┌──
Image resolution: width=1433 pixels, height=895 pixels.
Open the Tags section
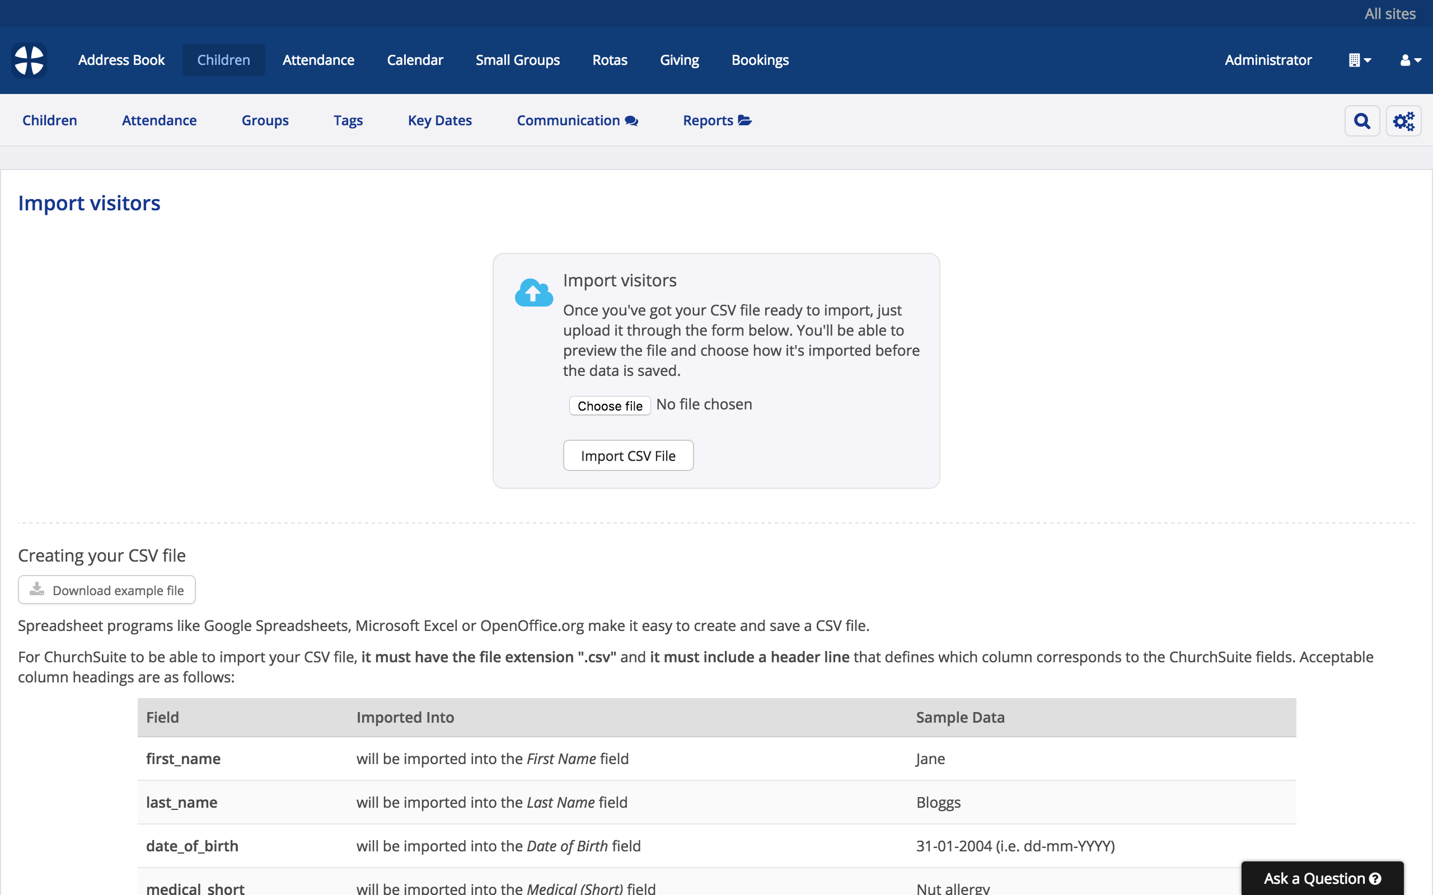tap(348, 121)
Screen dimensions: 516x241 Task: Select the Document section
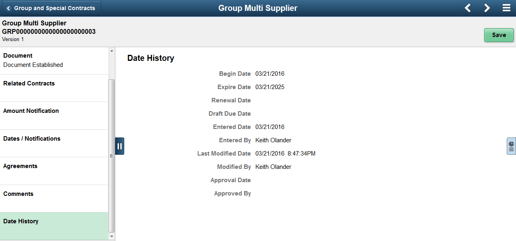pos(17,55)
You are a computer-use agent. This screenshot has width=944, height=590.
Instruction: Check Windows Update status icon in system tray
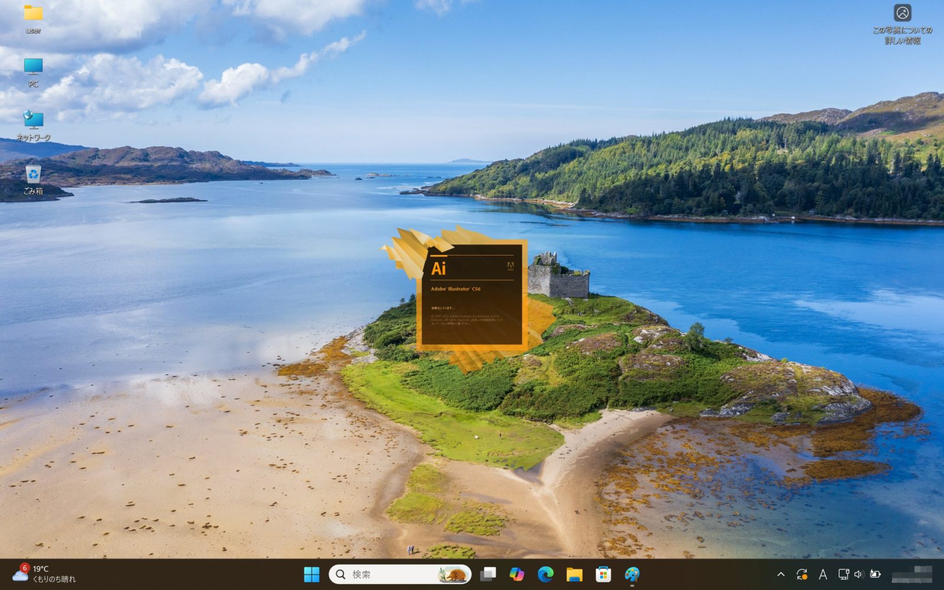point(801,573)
└──
┌──
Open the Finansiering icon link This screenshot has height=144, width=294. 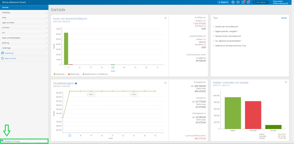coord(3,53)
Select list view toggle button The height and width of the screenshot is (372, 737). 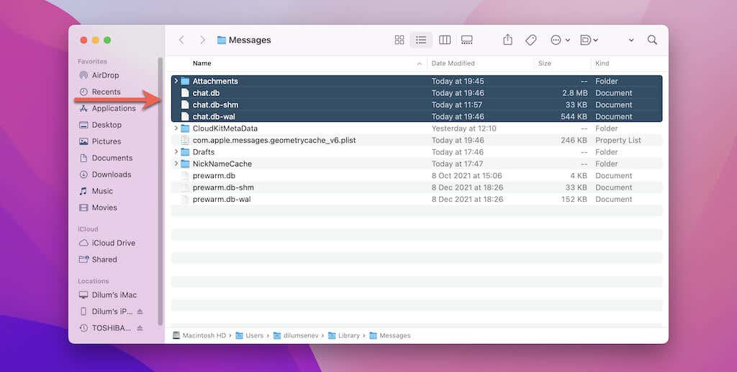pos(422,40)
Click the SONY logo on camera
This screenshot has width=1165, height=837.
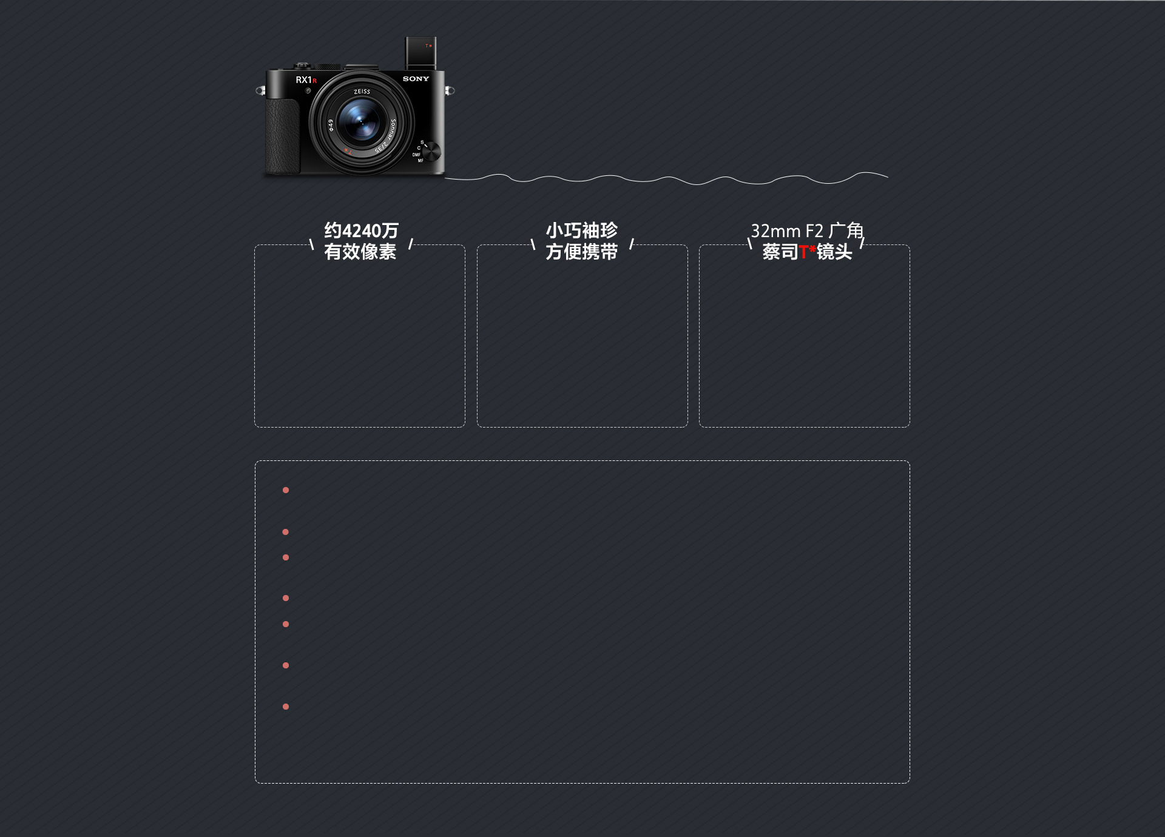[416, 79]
└──
┌──
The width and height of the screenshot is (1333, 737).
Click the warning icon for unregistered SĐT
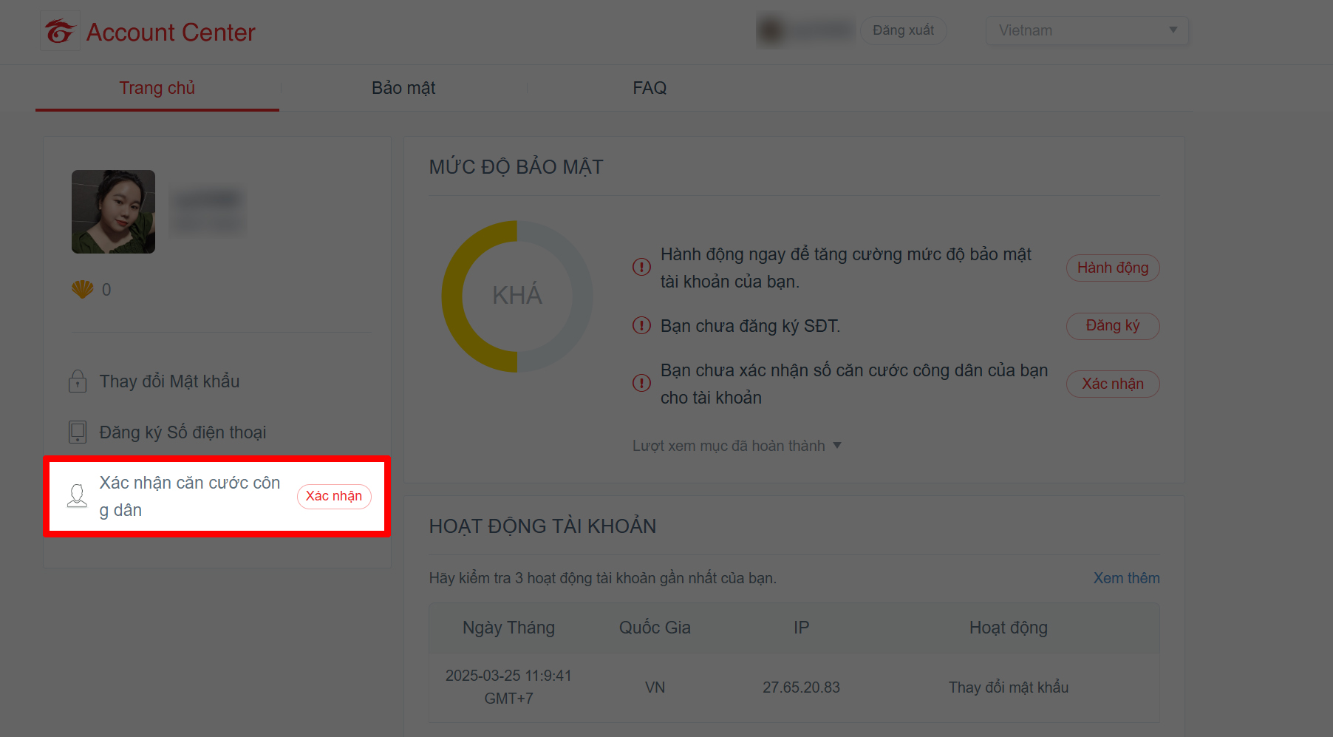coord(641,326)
└──
● **STATED EXERCISE**
Rewrite the rows that open with the line containing "The width and" and close with the line containing "coord(641,326)", replacing "warning icon" with "alert icon" and keeping everything else the same. Omit the pictures from your answer.

● **RESULT OF THIS EXERCISE**
The width and height of the screenshot is (1333, 737).
Click the alert icon for unregistered SĐT
coord(641,326)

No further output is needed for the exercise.